Stop drugged or excessively drunk drivers before they do something irreparable. This is the objective of a test, described by its promoters as “a world first”, which is currently taking place in two counties of England, Devon and Cornwall, reports the BBC. This experiment is based on cameras, equipped with artificial intelligence (AI), positioned overlooking the road, at the end of a metal arm, and which are supposed to detect abnormal behavior.
“The technology monitors several attributes, for example how a car moves on the road. If the vehicle does not behave as expected, the system can report this and an interception team, further down the road, can stop the driver for further investigation,” explains, to our colleagues at Top Gear, Geoff Collins, managing director of Acusensus, the Australian company that makes the camera. The investigation may include an alcohol and drug test.
Help the police
The scheme aims to help police forces who “can't be everywhere”, says Commissioner Simon Jenkinson, whose team polices the two counties' 14,000 kilometers of roads. The experiment should make it possible to adjust the system and find “a reasonable balance between reporting everyone and stopping one car out of 10,000”, specifies the boss of Acusensus, whose technology is already in use. , since this year, to help British police spot drivers who use a mobile phone while driving or who do not wear their seat belt.

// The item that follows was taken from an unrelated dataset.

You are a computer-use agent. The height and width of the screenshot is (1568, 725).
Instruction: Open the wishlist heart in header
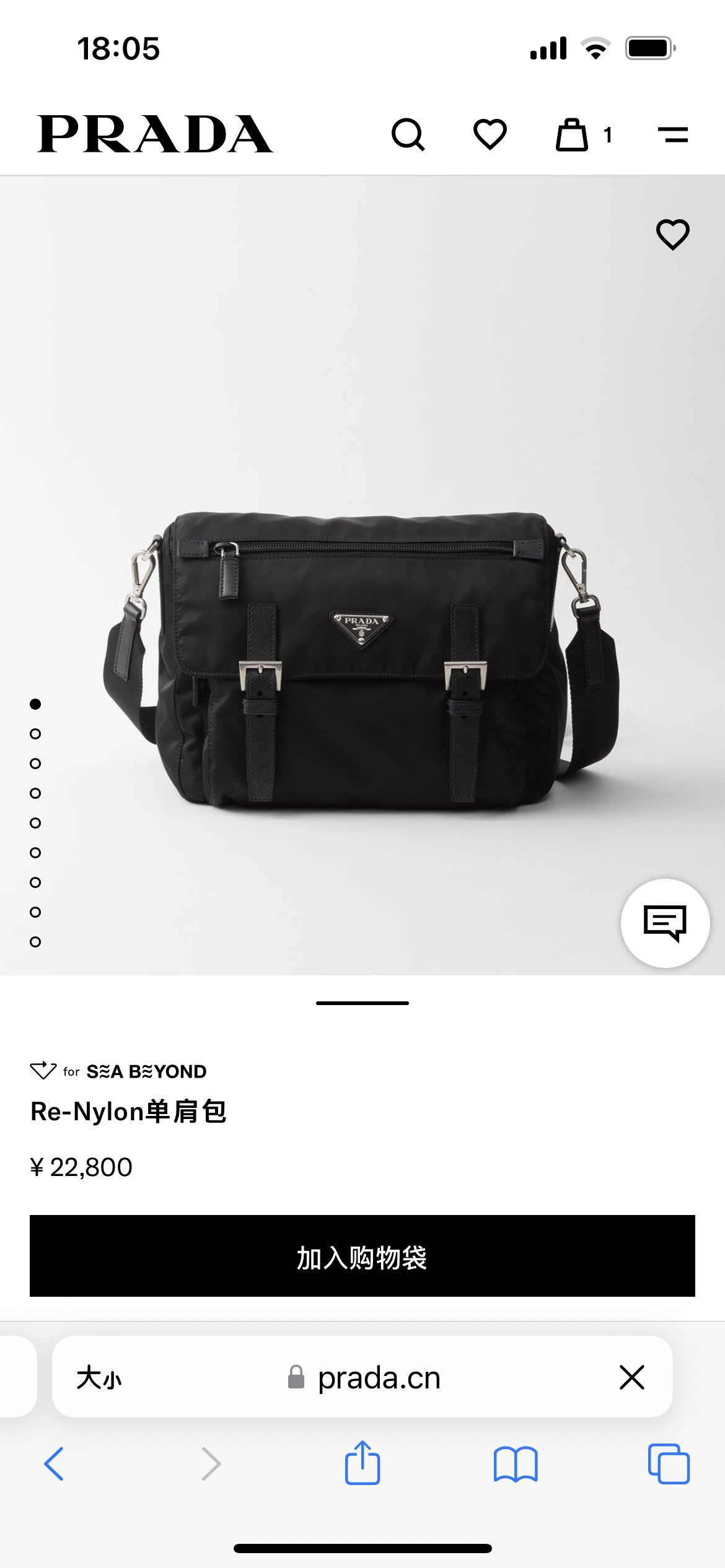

Could such an innovation happen in France? Everything will depend on the future government. The previous one, under Michel Barnier, had included, in his 2025 budget, the objective of adding AI functionalities to “several hundred” existing automatic radars, in order to detect more offenses. But the document highlighted by France Info at the end of October did not mention the detection of alcoholic behavior.
In France, “no political decision” on the use of AI
Contacted by Le Télégramme, a spokesperson for Road Safety ensures that “the new capabilities offered today by artificial intelligence make it possible to better technically envisage the automatic detection and reporting of offenses such as the telephone held in the hand, not wearing a seat belt or even not respecting safety distances.” But she recalls that, “however, no political decision has been taken to start an approval procedure or to consider deployments. This type of decision is most often made within the framework of an interministerial road safety committee. Similar committee met in July 2023, chaired by Élisabeth Borne, and the previous one in 2018.
General delegate of the 40 million motorists association, Pierre Chasseray said he was in favor of experimenting with AI cameras to identify “the use of alcohol and narcotics, responsible for one in two fatal accidents” , on the Sud Radio antenna. Its association is, on the other hand, much more critical of other uses, such as the detection of safety distances and the principle of automatic verbalization: they “have no real road safety issues” and “do not only allow greater financial interests,” she argues in a press release.